Siamo ormai a fine febbraio, nella trentatreesima settimana di gravidanza, e nessuno mi ha contattata, nessuno ha risposto alle mie telefonate né alle mail. Così pochi giorni fa mi sono recata personalmente presso la sede principale, dove mi è stato detto che la psicologa è in pensione, un’ostetrica è in pensione mentre l’altra è ammalata, il neonatologo non esiste più già da molto tempo, e che, per questo motivo, ancora non hanno iniziato. Tutto questo mi è stato comunicato con un tono freddo, distaccato, tanto che non mi sembrava neppure di trovarmi in un consultorio familiare, ma nel reparto di un qualsiasi ospedale dove, considerato l’elevato numero di gente, ogni tanto ci si può aspettare che l’empatia lasci il posto alla fretta nei dialoghi.

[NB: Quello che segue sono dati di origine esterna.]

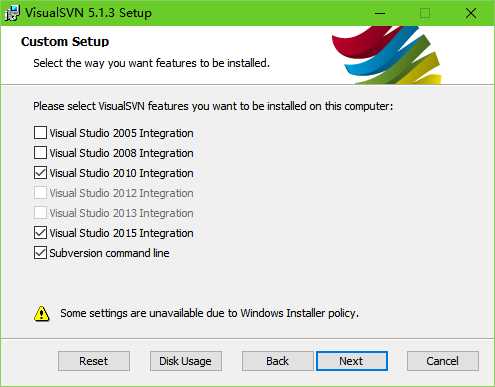Enable Visual Studio 2005 Integration checkbox
The width and height of the screenshot is (495, 387).
click(40, 133)
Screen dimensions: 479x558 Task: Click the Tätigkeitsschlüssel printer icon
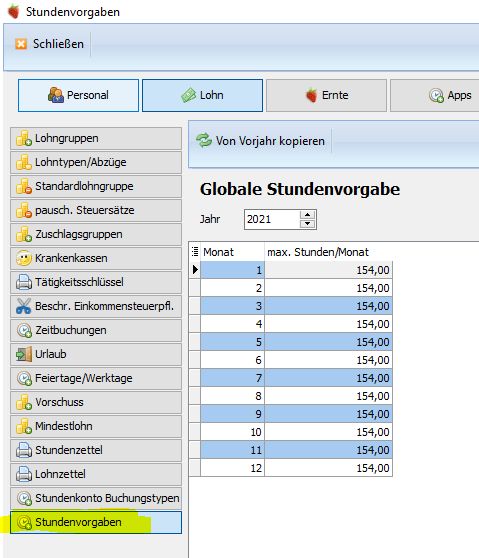click(x=24, y=282)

Ho deciso così di fare un altro tentativo, recandomi presso la sede del mio quartiere, dove, solo dopo un po’ di insistenza, mi è stata aperta la porta, perché sono arrivata cinque minuti dopo l’orario di chiusura (nonostante ci fossero ancora pazienti all’interno della struttura) e mi è stato ribadito che i posti sono solo quattro, che sono già al completo, e che il loro metodo è quello del “passa-parola”.

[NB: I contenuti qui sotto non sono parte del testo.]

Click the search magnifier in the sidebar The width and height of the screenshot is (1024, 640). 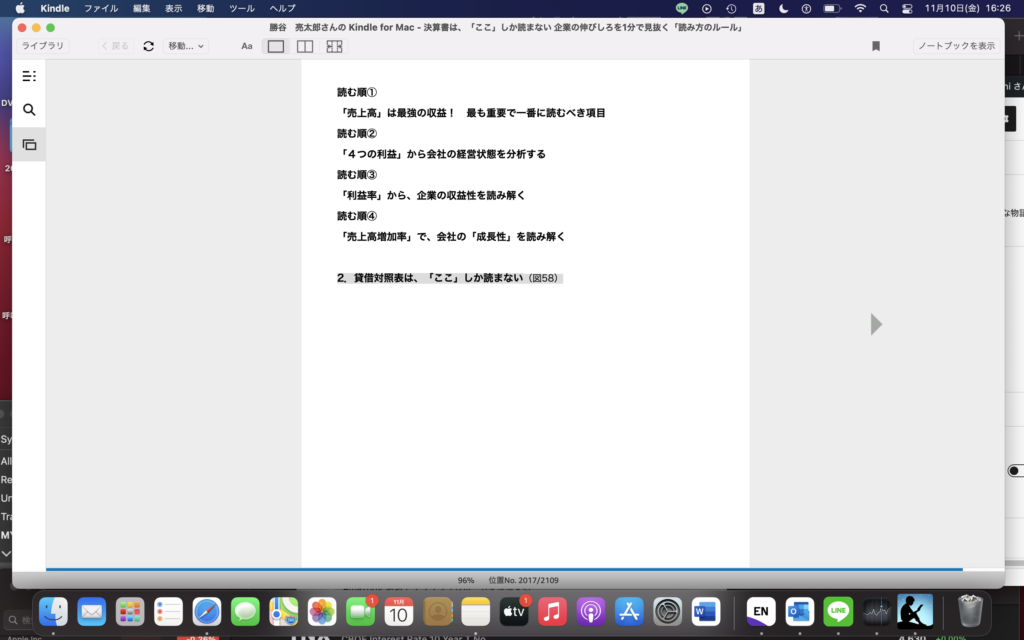coord(29,110)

È probabilmente scontato dire che l’amarezza è tanta, perché se nel luogo in cui l’amorevolezza e la cura dovrebbero estrinsecarsi nella loro massima potenza, questo è il trattamento, allora davvero vien da pensare che non ci sia speranza.

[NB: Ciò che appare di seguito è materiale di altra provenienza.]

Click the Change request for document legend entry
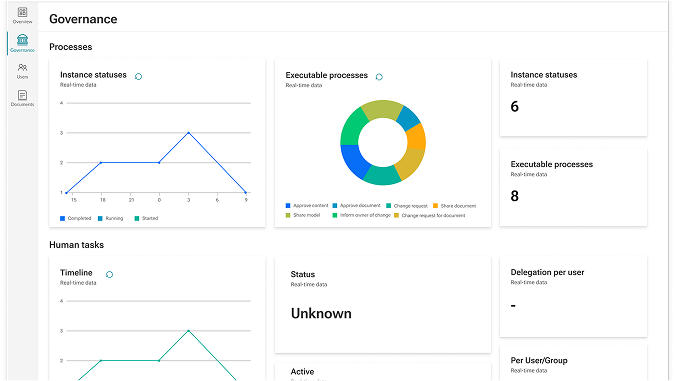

Sappiamo che il sistema sanitario calabrese fa acqua da tutte le parti; è commissariato e possiede ancora un piano di rientro dal debito sanitario; non rispetta gli adempimenti relativi ai L.E.A. (livelli essenziali di assistenza), essendo l’unica regione che si assesta al di sotto della soglia minima di adempienza, in tutte e tre le macro-aree (ospedale, distretto, prevenzione) stabilite a livello nazionale. Ma non è necessario ribadire quanto siamo sfortunati e quanti sacrifici si stiano facendo (ammesso che si stiano facendo) se poi utilizziamo le carenze come una scusa per non fare del nostro meglio, anche in realtà piccole, come quella di un consultorio familiare, stabilendo arbitrariamente che il numero massimo di donne da accogliere all’interno di un corso, debba essere quattro, lasciando fuori tutte le altre; non rispondendo alle telefonate; vantando il metodo del “passa-parola” quasi fosse un merito invece che una profonda ingiustizia; non attivando in tempo il corso pre-parto (nella sede centrale di un capoluogo di regione!) avvalendosi del personale che, seppur in numero inferiore agli standard, c’è e dovrebbe far funzionare il servizio.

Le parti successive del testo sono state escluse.